Task goal –
Answer these questions from the CowPots text:
1. According to the text, what material are the pots made from?
2. On which channel did the farmers appear to talk about their invention?
3. What do CowPots give plants more of than pots made of peat do?

Source excerpt –

CowPots – Cow Poop as Planters
The Freund boys did not stop with turning poop into power – they found a new use for the solid waste that comes out of the digester. They use it to map flower pots. With encouragement, support and help from Cornel, UCONN (University of Connecticut) and the U.S. Department of Agriculture (and its Beltsville, Maryland research center in particular), the Freunds devised a way to make pots out of “100 percent renewable composted cow manure.”
CowPots are now a big business, and an automated one at that, at Freunds. The farmers have even been on Larry King to talk about it, and have been interviewed by local and national news organizations and magazines and have appeared on the Discovery Channel to talk about their green invention. The pots, says Ben, are “earth-friendly” and “high-performing.” They provide more nutrition for plants than pots made of peat, are a viable alternative to clay and are much, much better for the environment than plastic planters – which are made from petroleum byproducts and do not degrade. The CowPots, moreover, allow for “unrestricted root growth.”

Data shown –
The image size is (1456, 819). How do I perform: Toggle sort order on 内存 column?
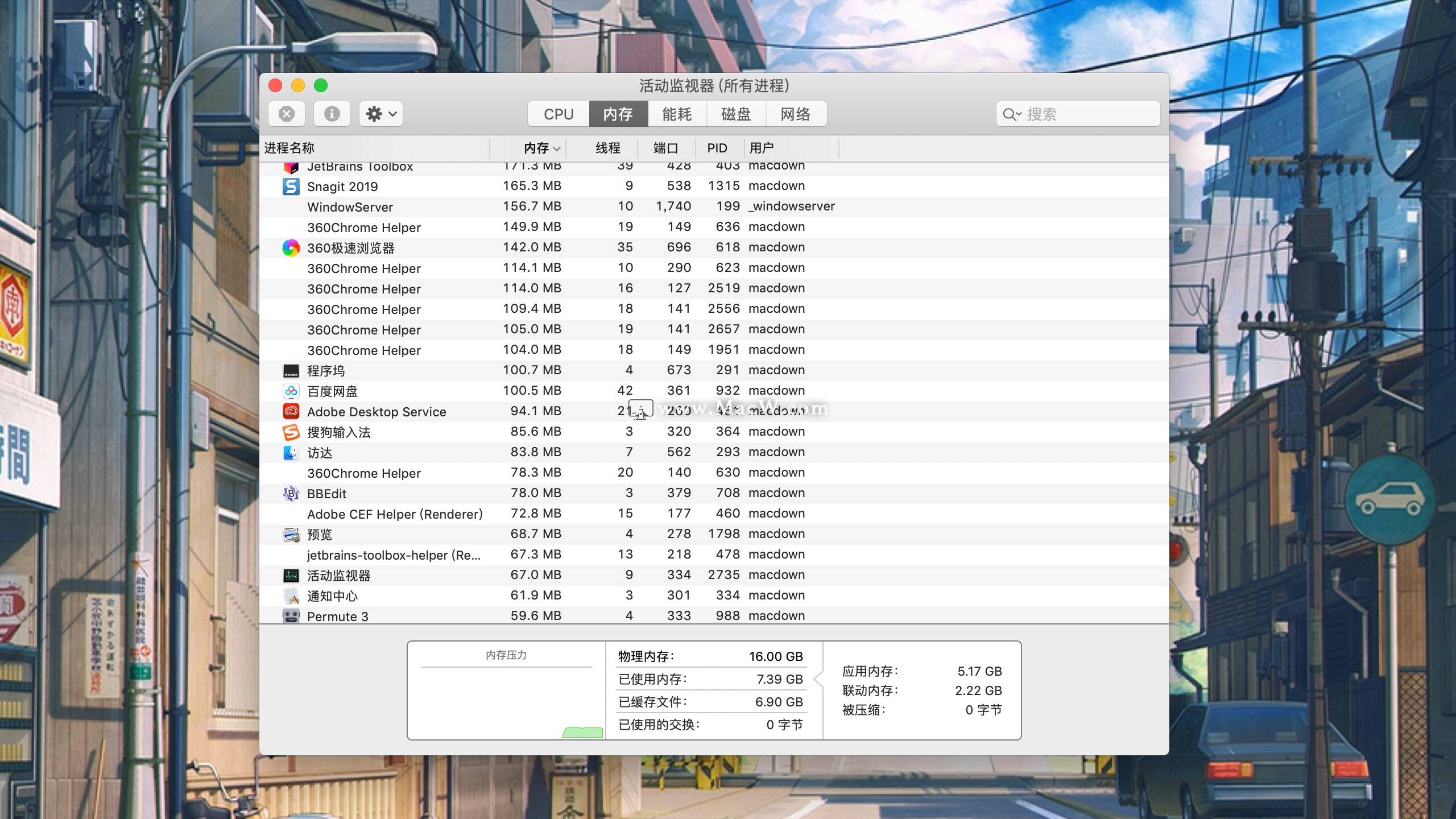[x=536, y=148]
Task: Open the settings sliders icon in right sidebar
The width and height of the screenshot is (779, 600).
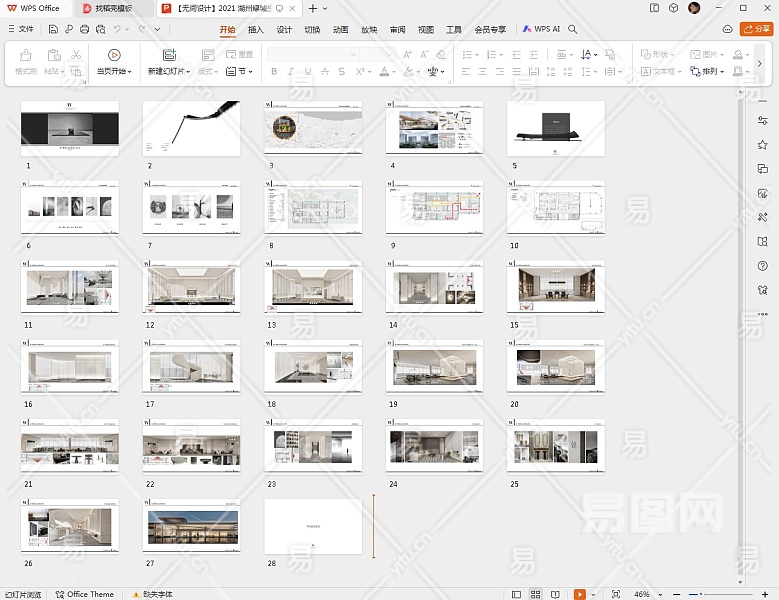Action: coord(763,120)
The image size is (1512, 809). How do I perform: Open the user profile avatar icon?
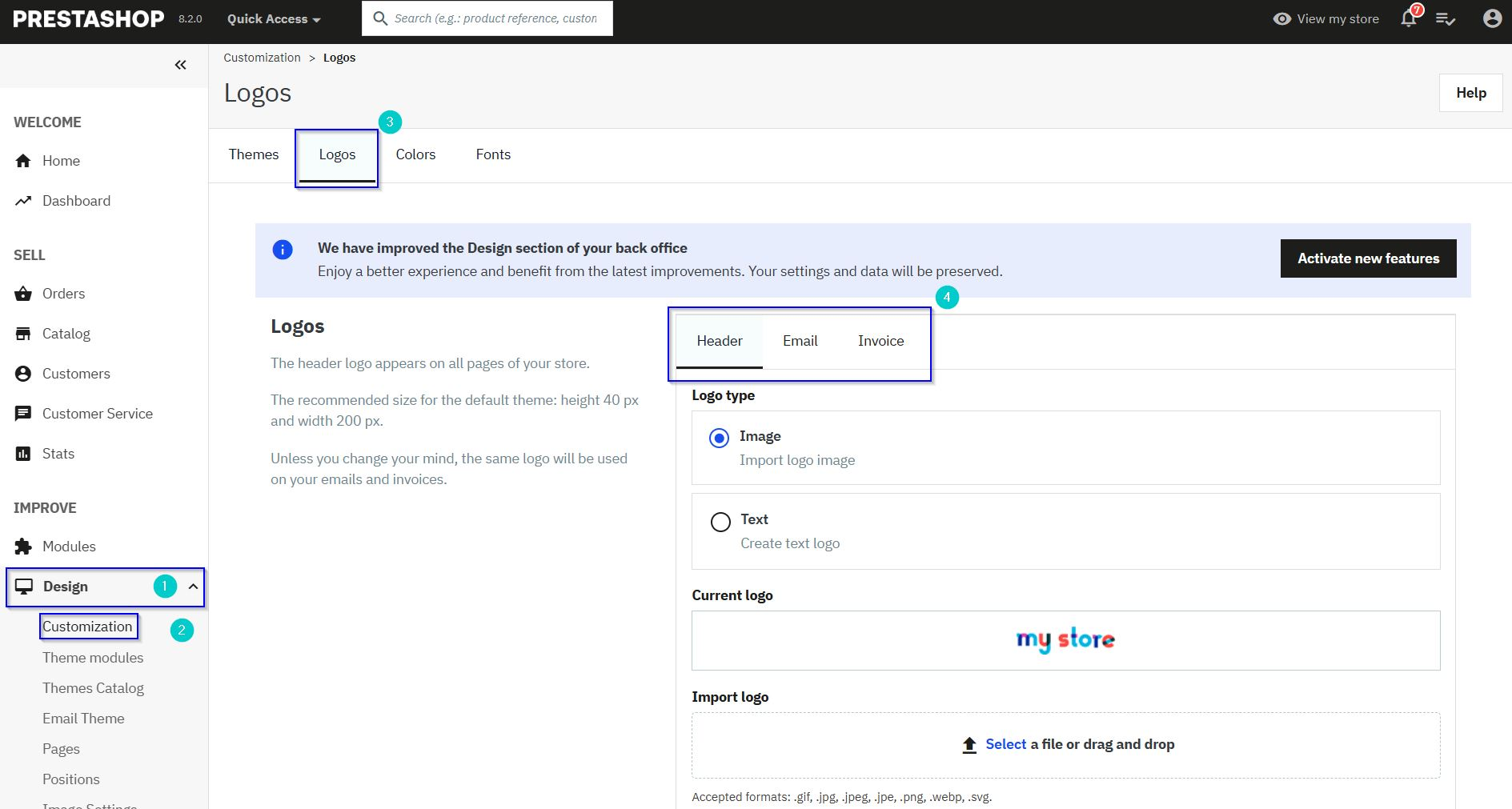1492,18
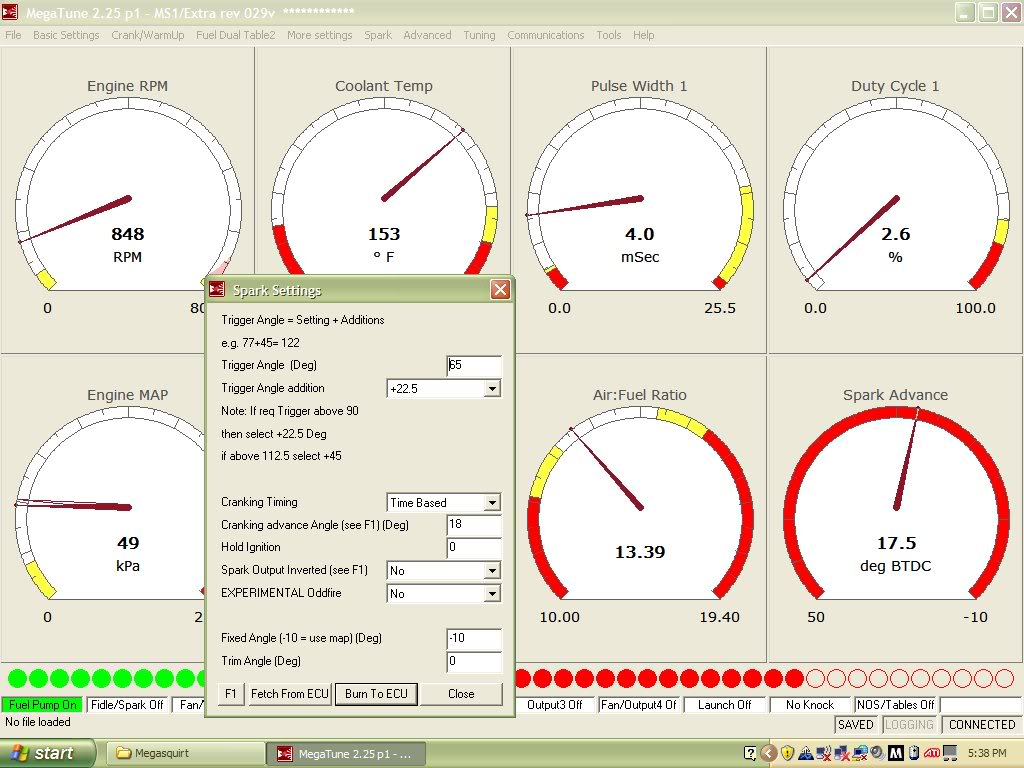Click the Cranking advance Angle input field

473,525
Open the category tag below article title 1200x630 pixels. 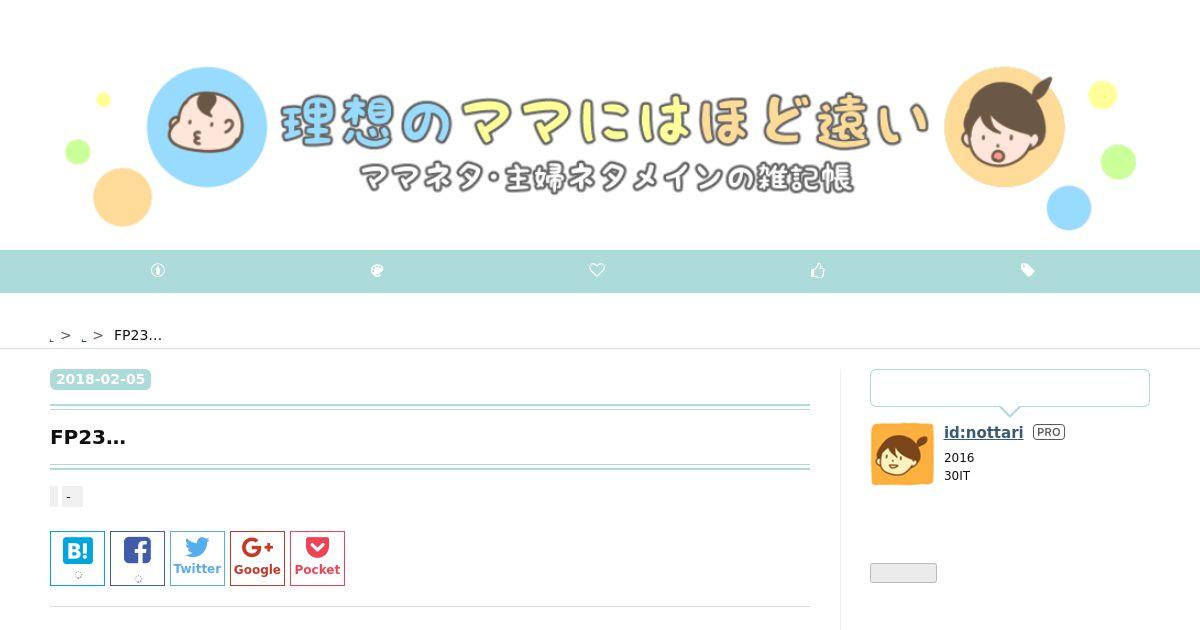(x=72, y=497)
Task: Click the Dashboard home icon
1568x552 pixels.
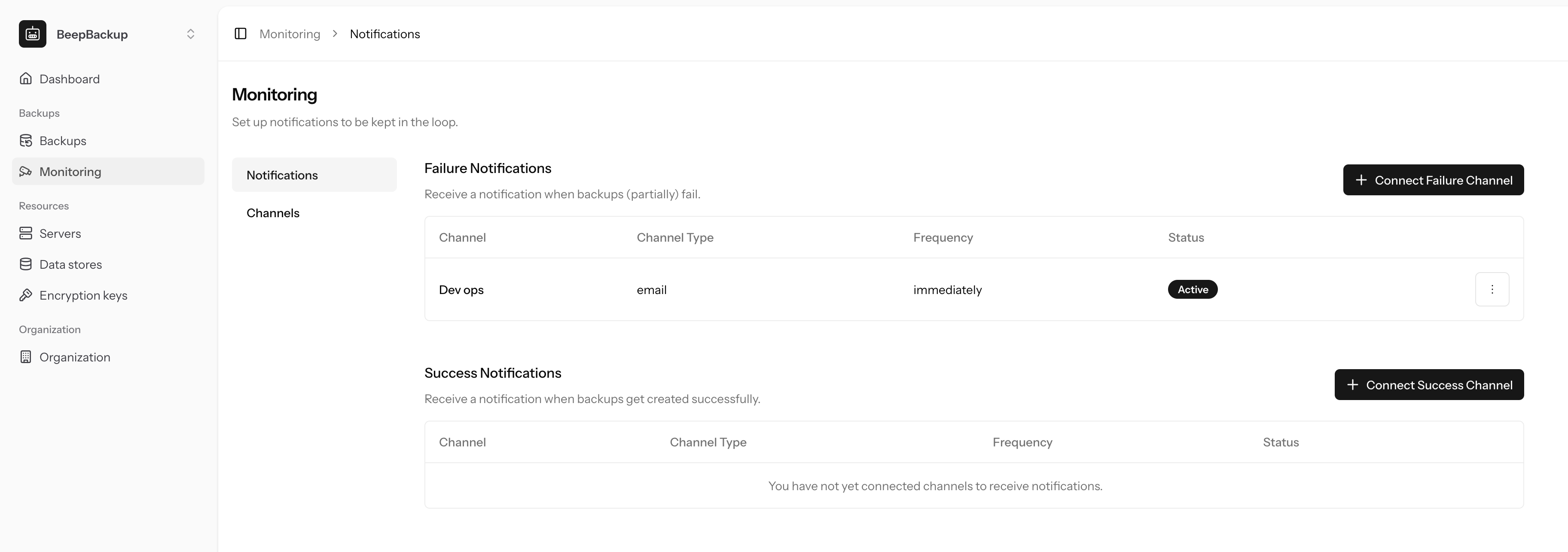Action: pos(26,79)
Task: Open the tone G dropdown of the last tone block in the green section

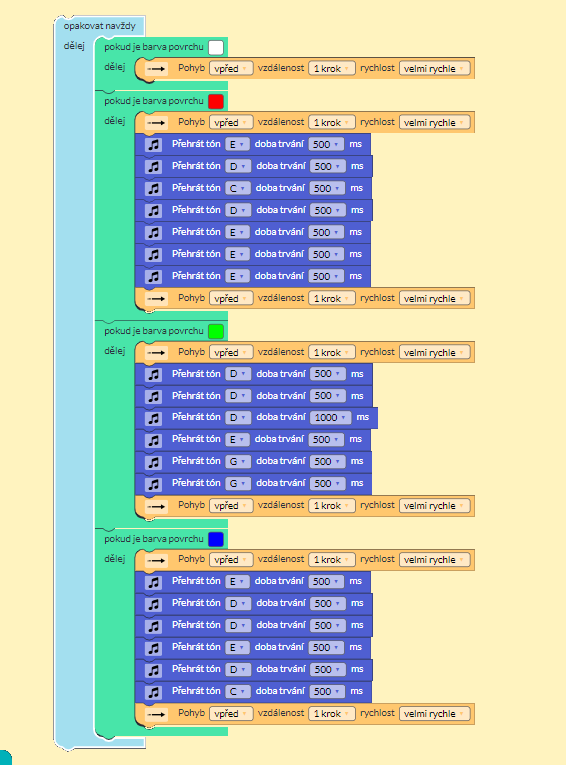Action: coord(238,483)
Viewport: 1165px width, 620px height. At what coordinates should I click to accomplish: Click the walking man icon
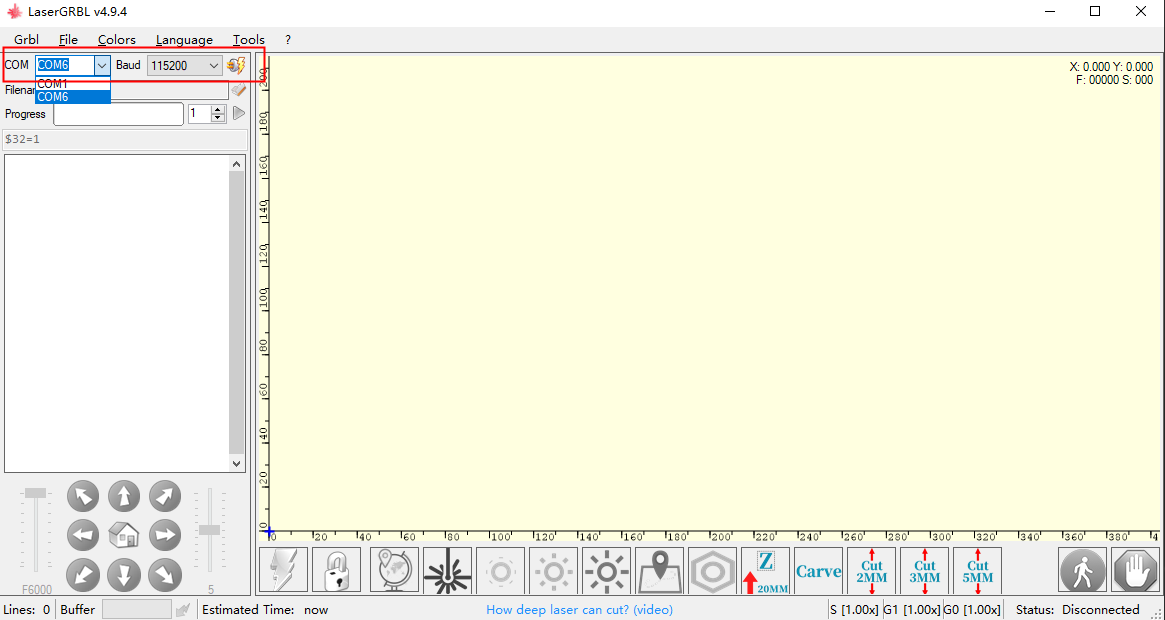(1082, 570)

Answer for the task –
1. 100 percent renewable composted cow manure.
2. The Discovery Channel.
3. Nutrition.